Chardonnay—Classic white French wine grape grown in Burgundy where it is the principle grape of Champagne and Chablis wines. However, a “glass of Chardonnay” in the U.S. is almost synonymous with a generic “glass of white wine.” White Burgundy must be Chardonnay unless it says so. Chardonnay takes oak well, which is unusual for white wines, and California Chardonnays are typically aged in oak barrels. Thus, it can be quite versatile, and may be just about any flavor depending on the duration of barrel aging and whether it is aged in stainless steel or full oak barrels. Chardonnay also ages well in the bottle, though it will not age as long as reds. It likes cool climate, has a good acid balance, and is naturally higher in alcohol than most wines.

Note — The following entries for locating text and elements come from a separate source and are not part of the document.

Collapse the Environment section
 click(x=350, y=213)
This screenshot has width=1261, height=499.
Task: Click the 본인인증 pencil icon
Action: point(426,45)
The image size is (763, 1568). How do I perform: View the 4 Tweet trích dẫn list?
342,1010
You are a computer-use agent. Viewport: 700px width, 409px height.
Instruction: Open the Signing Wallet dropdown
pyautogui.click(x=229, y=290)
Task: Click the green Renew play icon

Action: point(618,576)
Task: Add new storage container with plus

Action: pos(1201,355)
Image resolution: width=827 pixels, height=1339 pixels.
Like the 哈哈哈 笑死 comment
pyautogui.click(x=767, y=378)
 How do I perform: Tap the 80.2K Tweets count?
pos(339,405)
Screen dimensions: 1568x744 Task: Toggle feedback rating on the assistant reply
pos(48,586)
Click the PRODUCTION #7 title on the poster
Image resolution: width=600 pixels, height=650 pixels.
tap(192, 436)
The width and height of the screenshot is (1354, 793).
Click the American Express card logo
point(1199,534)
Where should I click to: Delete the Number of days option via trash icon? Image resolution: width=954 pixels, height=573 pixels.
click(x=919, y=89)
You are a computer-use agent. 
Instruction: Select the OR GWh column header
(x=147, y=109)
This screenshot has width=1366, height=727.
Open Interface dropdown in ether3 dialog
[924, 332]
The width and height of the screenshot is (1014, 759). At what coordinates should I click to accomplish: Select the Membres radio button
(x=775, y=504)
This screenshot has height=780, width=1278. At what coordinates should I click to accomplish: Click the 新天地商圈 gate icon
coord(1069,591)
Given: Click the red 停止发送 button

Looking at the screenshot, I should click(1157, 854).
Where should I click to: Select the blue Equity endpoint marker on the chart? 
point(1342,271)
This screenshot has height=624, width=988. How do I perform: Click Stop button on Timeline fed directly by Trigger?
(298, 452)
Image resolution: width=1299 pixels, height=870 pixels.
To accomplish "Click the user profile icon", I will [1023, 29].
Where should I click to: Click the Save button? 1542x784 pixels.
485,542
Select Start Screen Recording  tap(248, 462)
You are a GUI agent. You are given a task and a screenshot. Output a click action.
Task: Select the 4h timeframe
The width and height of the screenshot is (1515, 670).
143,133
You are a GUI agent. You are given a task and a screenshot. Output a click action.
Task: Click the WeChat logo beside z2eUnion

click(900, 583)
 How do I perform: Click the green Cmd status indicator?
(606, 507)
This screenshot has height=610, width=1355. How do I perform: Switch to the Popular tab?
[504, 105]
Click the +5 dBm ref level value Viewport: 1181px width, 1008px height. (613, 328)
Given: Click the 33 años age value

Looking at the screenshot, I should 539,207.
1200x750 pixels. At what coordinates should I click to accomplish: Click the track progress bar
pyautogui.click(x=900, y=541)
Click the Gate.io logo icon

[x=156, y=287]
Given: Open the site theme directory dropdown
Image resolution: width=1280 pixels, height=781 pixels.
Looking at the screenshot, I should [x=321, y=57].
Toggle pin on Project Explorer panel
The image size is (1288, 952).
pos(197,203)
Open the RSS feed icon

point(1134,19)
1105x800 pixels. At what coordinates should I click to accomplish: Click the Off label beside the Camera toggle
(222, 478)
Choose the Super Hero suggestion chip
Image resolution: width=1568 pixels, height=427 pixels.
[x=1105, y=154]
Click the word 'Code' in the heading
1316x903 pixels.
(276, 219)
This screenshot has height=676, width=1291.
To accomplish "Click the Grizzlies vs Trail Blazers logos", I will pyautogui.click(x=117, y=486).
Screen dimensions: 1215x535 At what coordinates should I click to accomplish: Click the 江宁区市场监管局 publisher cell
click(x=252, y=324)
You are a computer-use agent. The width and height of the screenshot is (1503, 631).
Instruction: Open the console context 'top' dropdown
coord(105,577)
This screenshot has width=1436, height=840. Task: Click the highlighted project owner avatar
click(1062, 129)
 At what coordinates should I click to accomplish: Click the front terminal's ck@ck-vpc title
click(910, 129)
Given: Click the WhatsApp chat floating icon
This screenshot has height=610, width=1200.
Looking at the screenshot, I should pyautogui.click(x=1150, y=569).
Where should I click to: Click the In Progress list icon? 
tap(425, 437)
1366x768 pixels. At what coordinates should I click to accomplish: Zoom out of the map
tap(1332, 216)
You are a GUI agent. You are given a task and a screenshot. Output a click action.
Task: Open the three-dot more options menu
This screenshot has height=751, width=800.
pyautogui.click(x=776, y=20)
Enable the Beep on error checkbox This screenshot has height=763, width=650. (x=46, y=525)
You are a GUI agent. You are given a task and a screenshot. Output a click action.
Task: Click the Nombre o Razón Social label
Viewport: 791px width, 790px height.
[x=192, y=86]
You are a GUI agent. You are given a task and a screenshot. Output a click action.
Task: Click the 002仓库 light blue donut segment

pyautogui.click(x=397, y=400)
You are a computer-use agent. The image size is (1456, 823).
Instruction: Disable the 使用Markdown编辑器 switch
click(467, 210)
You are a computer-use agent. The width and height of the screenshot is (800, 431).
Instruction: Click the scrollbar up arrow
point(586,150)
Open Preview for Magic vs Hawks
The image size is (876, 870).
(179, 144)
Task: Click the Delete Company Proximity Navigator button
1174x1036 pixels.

That being said, way back when in the late 1970s here in El Dorado County, Chardonnay was a must plant variety and so we did with cuttings from both Boeger’s steep north-facing block right next to the winery and the Stonebarn Vineyard hilltop. Did we or do we expect to make the world’s best Chardonnay? No, but good respectable Chardonnay is always within our reach as long as we make Chardonnay in a style that best fits our fruit, grown in our soil, under our climate and not force some other region’s cookbook recipe for Chardonnay.
So, what do we do that’s different?
First, I want to harvest all the freshness I can by picking at about 23–24 brix when there are both green and golden berries present.
Second with the help of a temperature controlled cold fermentation in SS tank with an exciting yeast or two, I capture both the aromas, esters and fruit flavors of the grape.
Third, when fermentation is near complete after 3–4 weeks, I rack the new wine off its gross lees and into a combination of 50% brand new toasted oak barrels and the other 50% in more neutral barrels or SS drums to age.
Fourth, after blending trials, the wine is blended and slightly acid adjusted if necessary, cold and heat stabilized with chilling and bentonite clay, filtered and bottled quickly to retain all that is good about our Chardonnay.
We come along way since I started making Chardonnay and our new vintages consistently show we’ve found our way with this Queen of White Wines (sometimes we actually call it the Queen’s Gold). And for the humble price of $12, I challenge you to find a hand-crafted Chardonnay of better value.